Зимой с 1932-го на 33-й год в городе Сватовом Луганской области на железнодорожном вокзале стояли переплетенные бумажными пломбами эшелоны. За холодным железом черных вагонов была спасительная пшеница, собранная на плодовитых, и почему-то именно в этот год истощенных, землях Слобожанщины. Эти эшелоны отправлялись в Россию, где тоже голодали люди, а за несколько сотен метров от колеи на сватовском базаре продавались пирожки с мясом. Нет уже моей бабушки, воспоминания которой об этом мясе с детскими мизинцами остались на магнитной пленке диктофона. Эта пленка оставлена в Луганске — заложницей уже новой волны беды. Беды, которая произошла уже после того, как в Киеве построен мемориал погибшим от Голодомора, после того как были открыты архивы о преступлениях Кремля, репрессиях, миллионах замученных, о нашей трагической истории, память о которой выдавливали более чем полвека. Более того, трагедия на Донбассе вследствие атаки российских войск и их наемников — пророссийских «полицаев», произошла уже после того как Джеймс Мейс разложил по полочкам кто является нашим соседом, который называет себя «братом». Выходит, что маловато нам и архивов, и книжек, и фильмов, и мемориалов, и целых фигур, таких как Мейс. Нам, чтобы помнить, нужно, как больным старческим склерозом, снова и снова переживать надругательство и боль.

«Чтобы централизовать полную власть в руках Сталина, нужно было загубить украинское селянство, украинскую интеллигенцию, украинский язык, украинскую историю в понимании народа, уничтожить Украину как таковую, — писал Джеймс Мейс.  — Калькуляция очень простая и крайне примитивная: нет народа, следовательно, нет отдельной страны, а в результате — нет проблем». Мы,  живущие во время оккупации части территорий и имеющие возможность наблюдать за самыми уродливыми и самыми циничными методами переваривания национальной идентичности путем ее превращения сначала в «советского человека», а сейчас в «новороса», «элэнэровца», «единого народа», и т. п., можем убедиться, что выводы Мейса можно отнести к настоящему. Россия действительно пытается нас истребить, как народ, как самодостаточную нацию; она хочет доказать  что мы не имеем права ни на свое государство, ни на место в истории.

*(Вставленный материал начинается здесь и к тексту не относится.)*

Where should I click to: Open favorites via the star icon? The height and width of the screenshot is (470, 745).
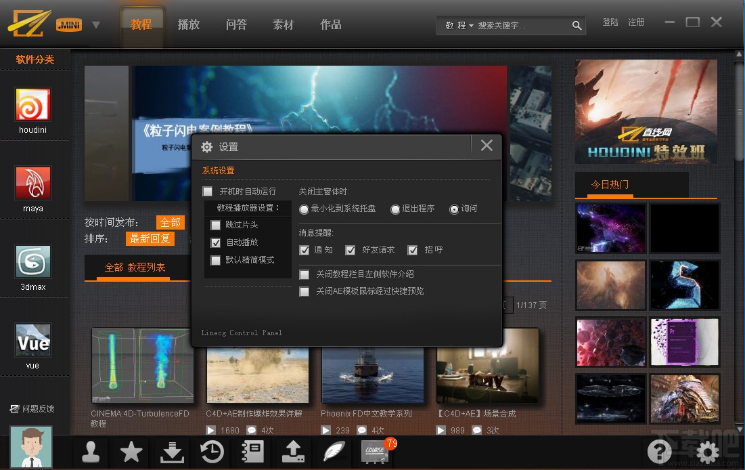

Только сейчас к пропаганде, искажениям, голодным смертям и пулям в чекистских подвалах (для жителей Луганска и Донецка слово «подвал» имеет черную раскраску) добавились «грады», «смерчи» и «ураганы».

Для меня события на Донбассе и тысячи жертв, которые укрыли насыщенную углем — черным золотом нашего государства — землю, и которые доказывают, что сейчас происходит этноцид и геноцид украинцев, неотъемлемо связаны с миллионами жертв Голодомора. Ведь эти смерти имеют общий знаменатель    — преступное намерение московской империи, которая мимикрирует в названиях, манипулирует историей, шантажирует требованиями и отравляет пропагандой, уничтожить украинцев как народ. С другой стороны мы видим, что враг повторно осуществил свое преступление именно в тех звеньях, где не был привит иммунитет памяти. И речь идет не только о территориях, а о принципах создания государства. Тех кого лишили национального воспитания, того и захватили. Того кого продали еще в 1999-ом году за голоса на президентских выборах, тот и перепродался. Того, кого не полюбили, как своих, тот и возненавидел.

Мейс был прав, когда сказал, что наши мертвые выбрали его. Выбрали, чтобы упрекать, намекать и напоминать нам — живым, нам — украинцам!